Late last week, the Daily Mail, not known for being particularly friendly to the e-cigarette industry (and a dubious source for science in general1), published a short article, not available online, on the recent guidance update published by the National Institute for Health and Care Excellence (NICE (that’s their name, not a comment on how nice they are (although they are nice))).
The Daily Mail writes,
“Health chiefs yesterday issued guidance on how to help people to quit smoking — and for the first time it included advice on vaping for the first time (sic).”
Barring the weird grammar on that lead, the latest guidance from NICE is heartening news for the vaping industry, and another win in what is shaping up to be a very good start of the year for those wanting to stop smoking once and for all.

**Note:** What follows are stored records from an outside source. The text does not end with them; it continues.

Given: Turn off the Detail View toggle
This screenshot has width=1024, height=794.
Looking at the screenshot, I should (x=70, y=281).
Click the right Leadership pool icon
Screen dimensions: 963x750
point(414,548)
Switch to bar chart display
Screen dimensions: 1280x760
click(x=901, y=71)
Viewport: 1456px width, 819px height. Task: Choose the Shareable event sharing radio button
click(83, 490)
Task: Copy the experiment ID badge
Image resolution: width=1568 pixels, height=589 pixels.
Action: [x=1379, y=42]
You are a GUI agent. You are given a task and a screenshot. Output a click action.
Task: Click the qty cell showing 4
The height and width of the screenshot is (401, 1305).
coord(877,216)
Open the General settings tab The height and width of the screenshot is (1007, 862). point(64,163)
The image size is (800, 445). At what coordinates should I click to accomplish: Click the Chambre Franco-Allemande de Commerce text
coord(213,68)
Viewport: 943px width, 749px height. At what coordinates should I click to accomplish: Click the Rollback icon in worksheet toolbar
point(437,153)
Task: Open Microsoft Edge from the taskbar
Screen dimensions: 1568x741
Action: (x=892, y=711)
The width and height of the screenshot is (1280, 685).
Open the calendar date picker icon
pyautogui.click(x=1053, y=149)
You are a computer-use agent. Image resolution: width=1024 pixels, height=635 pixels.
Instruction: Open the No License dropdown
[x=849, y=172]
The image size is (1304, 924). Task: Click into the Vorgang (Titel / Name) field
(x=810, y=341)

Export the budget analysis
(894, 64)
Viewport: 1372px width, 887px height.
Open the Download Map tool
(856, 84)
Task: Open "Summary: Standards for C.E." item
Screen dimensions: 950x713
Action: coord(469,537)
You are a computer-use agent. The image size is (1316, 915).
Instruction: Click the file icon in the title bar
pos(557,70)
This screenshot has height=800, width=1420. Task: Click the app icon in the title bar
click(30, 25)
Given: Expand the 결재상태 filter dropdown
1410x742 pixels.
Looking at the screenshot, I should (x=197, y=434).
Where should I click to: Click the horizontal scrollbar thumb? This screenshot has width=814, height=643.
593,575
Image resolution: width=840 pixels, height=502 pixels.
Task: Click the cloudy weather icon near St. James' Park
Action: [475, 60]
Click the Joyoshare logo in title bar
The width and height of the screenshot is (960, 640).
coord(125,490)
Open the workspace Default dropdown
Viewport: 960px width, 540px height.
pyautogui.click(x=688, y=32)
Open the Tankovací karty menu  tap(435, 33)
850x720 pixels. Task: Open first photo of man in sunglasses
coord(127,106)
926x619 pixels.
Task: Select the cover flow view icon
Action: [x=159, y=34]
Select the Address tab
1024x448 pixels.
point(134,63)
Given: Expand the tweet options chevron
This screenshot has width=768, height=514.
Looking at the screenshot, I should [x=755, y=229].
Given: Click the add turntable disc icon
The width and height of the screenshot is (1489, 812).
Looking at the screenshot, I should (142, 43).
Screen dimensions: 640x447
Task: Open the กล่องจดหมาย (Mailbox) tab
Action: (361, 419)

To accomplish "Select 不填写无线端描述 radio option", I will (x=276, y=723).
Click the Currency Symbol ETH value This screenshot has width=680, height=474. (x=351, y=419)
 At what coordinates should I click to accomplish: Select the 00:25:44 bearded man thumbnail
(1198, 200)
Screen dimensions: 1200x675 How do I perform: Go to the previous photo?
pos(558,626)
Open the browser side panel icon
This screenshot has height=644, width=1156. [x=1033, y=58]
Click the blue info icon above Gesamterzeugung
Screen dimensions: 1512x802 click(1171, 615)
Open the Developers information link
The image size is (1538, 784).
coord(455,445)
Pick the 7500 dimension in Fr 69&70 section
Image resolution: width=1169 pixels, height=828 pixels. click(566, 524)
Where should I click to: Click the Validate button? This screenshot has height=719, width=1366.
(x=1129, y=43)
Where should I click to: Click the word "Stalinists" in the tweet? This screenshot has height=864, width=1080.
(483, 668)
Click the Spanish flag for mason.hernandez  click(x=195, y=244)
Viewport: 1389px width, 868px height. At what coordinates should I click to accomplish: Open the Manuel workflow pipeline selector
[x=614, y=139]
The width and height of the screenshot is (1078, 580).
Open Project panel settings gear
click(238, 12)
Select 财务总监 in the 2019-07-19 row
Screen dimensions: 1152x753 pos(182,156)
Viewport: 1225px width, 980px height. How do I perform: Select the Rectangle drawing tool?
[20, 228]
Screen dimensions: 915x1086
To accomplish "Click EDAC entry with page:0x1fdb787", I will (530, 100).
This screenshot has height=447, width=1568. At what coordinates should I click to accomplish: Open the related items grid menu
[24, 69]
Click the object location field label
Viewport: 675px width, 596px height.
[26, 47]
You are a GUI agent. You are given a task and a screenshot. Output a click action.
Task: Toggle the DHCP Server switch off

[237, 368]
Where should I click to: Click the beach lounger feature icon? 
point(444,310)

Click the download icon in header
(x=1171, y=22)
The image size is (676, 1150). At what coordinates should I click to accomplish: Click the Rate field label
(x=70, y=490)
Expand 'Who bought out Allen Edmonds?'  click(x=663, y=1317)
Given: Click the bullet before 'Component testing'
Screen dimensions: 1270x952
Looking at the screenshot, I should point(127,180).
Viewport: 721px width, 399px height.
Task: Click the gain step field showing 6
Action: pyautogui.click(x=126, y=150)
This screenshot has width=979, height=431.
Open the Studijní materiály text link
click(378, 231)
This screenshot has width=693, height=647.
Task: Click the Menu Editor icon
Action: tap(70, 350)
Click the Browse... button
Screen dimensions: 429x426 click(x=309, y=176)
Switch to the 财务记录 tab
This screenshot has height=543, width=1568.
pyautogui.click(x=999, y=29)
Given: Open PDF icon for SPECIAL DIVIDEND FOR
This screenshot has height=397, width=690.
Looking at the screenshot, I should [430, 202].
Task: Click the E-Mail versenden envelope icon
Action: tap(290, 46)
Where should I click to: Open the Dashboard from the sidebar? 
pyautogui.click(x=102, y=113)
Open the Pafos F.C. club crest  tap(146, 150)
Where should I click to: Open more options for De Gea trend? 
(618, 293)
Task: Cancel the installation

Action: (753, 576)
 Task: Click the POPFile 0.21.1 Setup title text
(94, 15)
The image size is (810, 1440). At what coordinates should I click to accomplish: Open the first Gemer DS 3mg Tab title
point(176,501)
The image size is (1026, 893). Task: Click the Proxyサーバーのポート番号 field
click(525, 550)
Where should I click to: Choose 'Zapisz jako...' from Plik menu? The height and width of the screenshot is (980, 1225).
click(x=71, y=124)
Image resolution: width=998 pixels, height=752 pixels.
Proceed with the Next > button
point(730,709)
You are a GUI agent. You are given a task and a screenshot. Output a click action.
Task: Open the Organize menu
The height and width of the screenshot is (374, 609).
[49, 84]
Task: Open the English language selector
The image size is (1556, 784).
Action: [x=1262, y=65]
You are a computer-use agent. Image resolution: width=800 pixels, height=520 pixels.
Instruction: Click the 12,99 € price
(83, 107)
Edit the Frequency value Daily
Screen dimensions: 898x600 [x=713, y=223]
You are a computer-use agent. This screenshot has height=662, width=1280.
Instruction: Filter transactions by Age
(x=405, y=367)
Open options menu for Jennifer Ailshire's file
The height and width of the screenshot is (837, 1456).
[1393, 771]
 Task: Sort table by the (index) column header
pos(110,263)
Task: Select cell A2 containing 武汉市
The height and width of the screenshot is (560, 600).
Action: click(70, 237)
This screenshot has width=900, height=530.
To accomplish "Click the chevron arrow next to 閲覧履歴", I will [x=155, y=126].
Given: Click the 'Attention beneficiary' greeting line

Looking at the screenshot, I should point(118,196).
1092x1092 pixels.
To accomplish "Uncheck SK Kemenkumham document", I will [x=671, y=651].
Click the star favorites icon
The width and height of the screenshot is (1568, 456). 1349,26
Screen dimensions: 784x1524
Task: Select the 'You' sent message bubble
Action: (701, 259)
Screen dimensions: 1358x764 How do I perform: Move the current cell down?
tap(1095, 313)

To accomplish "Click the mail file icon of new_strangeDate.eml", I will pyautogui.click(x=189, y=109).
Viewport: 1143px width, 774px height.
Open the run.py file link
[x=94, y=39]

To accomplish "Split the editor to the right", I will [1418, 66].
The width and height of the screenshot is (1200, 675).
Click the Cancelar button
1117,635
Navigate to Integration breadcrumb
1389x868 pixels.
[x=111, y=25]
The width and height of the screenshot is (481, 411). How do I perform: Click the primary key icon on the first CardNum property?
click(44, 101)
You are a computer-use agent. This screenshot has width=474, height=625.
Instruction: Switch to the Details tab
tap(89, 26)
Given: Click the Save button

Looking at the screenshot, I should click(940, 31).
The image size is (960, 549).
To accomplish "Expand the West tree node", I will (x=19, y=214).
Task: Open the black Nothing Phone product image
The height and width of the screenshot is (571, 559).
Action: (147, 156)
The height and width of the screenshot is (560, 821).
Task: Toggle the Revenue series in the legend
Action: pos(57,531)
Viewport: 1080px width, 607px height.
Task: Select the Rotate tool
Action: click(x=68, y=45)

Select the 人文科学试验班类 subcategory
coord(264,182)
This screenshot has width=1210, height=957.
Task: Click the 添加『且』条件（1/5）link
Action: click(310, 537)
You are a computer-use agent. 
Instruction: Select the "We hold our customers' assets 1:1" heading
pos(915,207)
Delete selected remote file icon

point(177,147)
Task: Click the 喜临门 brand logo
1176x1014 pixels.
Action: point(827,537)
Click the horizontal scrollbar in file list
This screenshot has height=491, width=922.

The National Institute for Health and Care Excellence produces advice for healthcare, social care, and public health professionals, in participation with Public Health England and the NHS. They also publish quality standards and performance metrics and maintain sources of information oriented towards those who have made medicine and healthcare their job2.
The NICE guidelines published at the end of March are actually an update to and synthesis of previous recommendations regarding smoking cessation in general. This means that, while e-cigarettes are included in the guidelines, most of the document aims to give a high-level overview of what services are available to those looking to quit. This includes advice on telephone quitlines, engaging with people who smoke, and what to do if a patient isn’t ready to give up smoking.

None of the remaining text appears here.